WHAT THIS TASK INVOLVES — Scan the data below and work out how many of its lines contain the word "Mission". Give only that number.

Records from a data source

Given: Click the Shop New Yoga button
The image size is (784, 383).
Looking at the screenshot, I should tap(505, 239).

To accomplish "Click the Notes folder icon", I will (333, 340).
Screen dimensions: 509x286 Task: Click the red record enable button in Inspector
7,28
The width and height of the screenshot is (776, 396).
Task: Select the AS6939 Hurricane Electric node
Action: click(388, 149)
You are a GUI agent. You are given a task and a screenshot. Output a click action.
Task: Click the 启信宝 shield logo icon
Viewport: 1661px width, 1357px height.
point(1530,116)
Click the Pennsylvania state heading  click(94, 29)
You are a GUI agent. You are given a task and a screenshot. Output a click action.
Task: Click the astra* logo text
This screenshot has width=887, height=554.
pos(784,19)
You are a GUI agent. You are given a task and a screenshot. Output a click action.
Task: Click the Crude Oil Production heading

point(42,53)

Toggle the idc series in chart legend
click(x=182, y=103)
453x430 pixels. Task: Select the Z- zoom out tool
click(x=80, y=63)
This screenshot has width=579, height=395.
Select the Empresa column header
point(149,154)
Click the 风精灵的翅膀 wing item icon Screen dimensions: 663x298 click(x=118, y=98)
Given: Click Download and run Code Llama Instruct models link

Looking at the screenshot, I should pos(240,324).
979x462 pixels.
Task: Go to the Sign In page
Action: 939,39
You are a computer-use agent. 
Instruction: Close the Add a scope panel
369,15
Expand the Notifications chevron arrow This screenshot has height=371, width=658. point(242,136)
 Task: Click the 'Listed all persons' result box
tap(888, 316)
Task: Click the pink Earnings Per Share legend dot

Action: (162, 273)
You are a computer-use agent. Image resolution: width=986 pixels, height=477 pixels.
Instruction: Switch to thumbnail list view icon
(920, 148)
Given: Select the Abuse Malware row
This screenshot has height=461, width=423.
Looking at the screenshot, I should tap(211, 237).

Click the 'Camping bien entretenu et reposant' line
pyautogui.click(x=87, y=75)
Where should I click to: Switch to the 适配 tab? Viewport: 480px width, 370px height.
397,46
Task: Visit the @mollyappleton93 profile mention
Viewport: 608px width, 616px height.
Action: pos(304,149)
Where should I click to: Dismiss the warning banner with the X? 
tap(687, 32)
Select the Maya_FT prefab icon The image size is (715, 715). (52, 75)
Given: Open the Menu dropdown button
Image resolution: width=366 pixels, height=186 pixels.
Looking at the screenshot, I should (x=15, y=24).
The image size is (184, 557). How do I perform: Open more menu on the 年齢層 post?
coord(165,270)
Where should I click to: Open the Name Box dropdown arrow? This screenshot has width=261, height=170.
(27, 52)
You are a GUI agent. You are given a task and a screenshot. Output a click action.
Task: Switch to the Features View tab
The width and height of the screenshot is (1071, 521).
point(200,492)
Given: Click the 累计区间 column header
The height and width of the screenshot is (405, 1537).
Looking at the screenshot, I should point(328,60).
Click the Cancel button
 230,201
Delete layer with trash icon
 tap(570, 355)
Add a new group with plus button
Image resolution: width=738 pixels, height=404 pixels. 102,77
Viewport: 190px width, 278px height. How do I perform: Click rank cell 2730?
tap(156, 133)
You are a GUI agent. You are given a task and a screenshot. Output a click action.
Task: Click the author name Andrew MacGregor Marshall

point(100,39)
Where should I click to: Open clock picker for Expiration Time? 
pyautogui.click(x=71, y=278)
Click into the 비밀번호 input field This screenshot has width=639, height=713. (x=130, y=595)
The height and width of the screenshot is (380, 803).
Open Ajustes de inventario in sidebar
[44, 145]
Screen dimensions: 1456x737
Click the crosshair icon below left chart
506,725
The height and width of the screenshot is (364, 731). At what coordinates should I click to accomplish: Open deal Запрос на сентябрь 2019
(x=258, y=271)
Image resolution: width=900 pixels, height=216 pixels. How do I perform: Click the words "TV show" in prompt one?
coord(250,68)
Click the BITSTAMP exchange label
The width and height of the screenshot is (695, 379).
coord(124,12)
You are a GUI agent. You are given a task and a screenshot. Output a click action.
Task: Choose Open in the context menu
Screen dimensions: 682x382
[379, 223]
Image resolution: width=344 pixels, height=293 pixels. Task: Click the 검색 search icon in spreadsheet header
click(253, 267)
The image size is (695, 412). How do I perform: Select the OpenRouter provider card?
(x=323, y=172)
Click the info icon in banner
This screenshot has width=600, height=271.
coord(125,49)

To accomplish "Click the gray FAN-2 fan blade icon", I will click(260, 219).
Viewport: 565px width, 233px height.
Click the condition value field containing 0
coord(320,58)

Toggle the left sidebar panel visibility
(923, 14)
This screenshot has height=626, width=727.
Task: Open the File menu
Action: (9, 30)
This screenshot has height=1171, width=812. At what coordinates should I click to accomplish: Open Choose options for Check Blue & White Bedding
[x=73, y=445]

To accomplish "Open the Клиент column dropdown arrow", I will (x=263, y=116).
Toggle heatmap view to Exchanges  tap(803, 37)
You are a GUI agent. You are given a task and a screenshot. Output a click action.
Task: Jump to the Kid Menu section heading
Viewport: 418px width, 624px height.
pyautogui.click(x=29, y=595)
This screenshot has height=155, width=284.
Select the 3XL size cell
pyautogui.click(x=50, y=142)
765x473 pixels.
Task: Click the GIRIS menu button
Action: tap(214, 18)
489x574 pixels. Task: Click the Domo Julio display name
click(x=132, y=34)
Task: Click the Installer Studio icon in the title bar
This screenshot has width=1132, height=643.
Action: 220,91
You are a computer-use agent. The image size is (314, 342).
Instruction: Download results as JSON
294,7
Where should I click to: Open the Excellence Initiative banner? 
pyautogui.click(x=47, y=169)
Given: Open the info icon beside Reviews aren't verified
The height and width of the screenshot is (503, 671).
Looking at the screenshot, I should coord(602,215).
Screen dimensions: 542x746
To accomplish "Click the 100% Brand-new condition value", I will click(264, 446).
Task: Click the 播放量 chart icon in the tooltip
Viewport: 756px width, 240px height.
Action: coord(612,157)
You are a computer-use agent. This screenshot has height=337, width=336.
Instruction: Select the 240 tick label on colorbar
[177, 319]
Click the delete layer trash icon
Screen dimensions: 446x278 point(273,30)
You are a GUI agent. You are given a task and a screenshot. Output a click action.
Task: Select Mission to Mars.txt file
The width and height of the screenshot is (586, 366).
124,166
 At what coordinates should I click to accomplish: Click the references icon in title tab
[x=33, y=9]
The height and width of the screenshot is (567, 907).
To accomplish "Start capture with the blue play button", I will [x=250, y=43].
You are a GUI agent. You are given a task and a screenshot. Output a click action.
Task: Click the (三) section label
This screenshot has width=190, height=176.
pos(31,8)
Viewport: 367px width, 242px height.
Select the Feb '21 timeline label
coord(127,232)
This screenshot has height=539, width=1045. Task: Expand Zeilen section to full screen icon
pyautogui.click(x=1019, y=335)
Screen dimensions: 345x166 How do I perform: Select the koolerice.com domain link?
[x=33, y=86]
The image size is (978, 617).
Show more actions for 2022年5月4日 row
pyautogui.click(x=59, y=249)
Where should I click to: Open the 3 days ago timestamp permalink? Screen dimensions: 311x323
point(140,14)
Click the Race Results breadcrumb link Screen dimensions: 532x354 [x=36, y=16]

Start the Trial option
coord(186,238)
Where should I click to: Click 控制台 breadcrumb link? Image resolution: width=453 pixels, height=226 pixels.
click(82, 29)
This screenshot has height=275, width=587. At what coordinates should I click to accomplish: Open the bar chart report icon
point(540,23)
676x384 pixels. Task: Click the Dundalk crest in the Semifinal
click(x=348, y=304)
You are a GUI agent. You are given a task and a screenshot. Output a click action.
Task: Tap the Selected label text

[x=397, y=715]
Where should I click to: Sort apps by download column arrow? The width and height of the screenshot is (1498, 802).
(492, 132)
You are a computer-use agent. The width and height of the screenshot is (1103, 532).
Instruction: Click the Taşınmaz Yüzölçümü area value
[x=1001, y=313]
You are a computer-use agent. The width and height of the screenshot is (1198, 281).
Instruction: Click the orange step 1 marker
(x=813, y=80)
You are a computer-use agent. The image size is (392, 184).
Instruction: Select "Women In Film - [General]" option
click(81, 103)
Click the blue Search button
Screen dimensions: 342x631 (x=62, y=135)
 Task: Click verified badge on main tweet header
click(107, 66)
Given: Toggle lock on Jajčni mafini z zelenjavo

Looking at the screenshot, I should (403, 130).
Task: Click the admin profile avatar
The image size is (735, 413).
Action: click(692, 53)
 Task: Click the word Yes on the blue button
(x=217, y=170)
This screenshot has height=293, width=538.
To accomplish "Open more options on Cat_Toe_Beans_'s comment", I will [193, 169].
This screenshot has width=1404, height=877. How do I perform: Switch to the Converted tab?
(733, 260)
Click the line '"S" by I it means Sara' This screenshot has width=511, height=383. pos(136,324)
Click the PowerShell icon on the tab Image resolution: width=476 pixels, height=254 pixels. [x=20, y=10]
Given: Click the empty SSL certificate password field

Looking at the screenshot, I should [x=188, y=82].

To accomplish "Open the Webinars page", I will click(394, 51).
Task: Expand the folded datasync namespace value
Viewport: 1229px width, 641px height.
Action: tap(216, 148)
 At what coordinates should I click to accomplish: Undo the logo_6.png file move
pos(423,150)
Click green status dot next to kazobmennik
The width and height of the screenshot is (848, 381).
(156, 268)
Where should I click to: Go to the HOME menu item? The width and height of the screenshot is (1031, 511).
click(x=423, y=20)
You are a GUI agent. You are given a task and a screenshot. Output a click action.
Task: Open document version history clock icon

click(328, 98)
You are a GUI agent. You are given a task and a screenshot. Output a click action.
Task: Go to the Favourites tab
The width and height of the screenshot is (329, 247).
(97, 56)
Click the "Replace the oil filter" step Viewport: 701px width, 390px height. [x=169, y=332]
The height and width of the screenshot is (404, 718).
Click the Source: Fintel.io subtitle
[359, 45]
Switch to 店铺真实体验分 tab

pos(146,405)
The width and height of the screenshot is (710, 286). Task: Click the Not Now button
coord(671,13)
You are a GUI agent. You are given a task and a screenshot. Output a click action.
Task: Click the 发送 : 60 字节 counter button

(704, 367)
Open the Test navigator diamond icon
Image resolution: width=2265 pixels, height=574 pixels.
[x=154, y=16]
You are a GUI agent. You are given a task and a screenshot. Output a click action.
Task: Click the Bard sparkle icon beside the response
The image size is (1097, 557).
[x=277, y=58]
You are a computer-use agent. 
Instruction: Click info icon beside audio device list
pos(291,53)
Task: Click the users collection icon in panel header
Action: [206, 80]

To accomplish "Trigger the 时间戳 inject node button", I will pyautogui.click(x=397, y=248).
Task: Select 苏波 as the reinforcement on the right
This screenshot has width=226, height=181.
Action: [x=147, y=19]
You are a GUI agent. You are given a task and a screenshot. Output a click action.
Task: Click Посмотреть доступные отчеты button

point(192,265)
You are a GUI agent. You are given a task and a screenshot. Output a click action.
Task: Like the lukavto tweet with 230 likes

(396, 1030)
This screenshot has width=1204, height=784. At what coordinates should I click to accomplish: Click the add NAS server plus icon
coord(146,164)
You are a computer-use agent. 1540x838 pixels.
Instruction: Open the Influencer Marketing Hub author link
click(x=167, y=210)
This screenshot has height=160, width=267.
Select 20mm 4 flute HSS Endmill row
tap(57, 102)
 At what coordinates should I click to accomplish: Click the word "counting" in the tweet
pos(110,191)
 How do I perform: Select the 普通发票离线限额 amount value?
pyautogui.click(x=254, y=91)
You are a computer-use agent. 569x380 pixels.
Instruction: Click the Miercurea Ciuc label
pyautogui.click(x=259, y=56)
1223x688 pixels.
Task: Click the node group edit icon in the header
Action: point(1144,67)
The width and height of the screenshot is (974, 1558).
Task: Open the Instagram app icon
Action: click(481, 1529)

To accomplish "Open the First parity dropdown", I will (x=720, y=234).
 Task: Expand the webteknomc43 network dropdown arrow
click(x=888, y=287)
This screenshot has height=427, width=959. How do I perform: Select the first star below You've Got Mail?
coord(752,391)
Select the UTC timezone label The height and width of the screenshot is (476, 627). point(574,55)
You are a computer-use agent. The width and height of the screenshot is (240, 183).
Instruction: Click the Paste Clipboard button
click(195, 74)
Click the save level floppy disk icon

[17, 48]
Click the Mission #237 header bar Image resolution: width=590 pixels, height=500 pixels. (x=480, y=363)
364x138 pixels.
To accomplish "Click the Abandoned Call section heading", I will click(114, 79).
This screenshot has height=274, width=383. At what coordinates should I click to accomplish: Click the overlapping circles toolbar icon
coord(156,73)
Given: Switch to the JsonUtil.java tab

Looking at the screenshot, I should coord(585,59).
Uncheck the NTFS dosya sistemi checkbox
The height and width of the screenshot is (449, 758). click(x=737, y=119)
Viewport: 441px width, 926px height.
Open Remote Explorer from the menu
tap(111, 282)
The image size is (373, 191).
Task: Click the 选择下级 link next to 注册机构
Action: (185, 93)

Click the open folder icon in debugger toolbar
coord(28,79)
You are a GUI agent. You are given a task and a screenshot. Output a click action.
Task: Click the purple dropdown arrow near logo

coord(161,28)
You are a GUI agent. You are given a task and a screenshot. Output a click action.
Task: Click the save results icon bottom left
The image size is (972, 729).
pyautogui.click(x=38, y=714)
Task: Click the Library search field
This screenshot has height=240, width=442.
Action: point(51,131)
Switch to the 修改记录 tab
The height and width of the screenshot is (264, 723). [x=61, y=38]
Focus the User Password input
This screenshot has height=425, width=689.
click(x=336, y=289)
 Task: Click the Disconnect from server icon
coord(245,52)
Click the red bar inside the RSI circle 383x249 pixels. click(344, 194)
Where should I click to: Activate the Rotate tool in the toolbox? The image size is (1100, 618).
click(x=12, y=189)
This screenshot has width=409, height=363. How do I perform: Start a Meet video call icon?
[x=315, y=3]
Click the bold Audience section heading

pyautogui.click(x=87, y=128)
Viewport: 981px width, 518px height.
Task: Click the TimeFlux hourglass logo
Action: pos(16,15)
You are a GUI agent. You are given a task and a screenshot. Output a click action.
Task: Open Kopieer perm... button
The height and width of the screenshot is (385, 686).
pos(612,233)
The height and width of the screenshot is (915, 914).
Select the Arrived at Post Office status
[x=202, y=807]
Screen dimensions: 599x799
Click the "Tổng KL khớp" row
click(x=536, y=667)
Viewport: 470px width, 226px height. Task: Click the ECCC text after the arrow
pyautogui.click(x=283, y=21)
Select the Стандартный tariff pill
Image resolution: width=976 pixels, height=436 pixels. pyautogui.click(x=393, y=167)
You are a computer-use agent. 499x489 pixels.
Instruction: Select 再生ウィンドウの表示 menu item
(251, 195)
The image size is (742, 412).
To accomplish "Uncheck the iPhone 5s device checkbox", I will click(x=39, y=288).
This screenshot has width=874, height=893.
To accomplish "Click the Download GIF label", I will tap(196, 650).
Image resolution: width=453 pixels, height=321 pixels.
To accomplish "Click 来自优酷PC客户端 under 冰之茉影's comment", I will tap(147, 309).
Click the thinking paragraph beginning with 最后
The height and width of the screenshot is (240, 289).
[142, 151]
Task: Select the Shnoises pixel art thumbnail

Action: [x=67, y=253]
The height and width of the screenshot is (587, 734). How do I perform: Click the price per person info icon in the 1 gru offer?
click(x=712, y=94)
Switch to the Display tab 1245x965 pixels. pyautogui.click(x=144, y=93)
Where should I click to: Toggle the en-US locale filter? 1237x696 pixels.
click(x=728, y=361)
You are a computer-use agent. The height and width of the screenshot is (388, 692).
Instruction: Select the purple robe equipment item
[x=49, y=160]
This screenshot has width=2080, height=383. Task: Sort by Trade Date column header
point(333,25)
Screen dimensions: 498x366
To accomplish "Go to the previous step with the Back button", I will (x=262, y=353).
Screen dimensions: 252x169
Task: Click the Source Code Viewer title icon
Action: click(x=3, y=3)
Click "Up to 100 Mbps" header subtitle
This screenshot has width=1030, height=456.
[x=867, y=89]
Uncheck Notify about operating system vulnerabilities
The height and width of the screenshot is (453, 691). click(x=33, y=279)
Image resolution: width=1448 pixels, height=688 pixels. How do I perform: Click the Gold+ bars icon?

SOLUTION BELOW — 2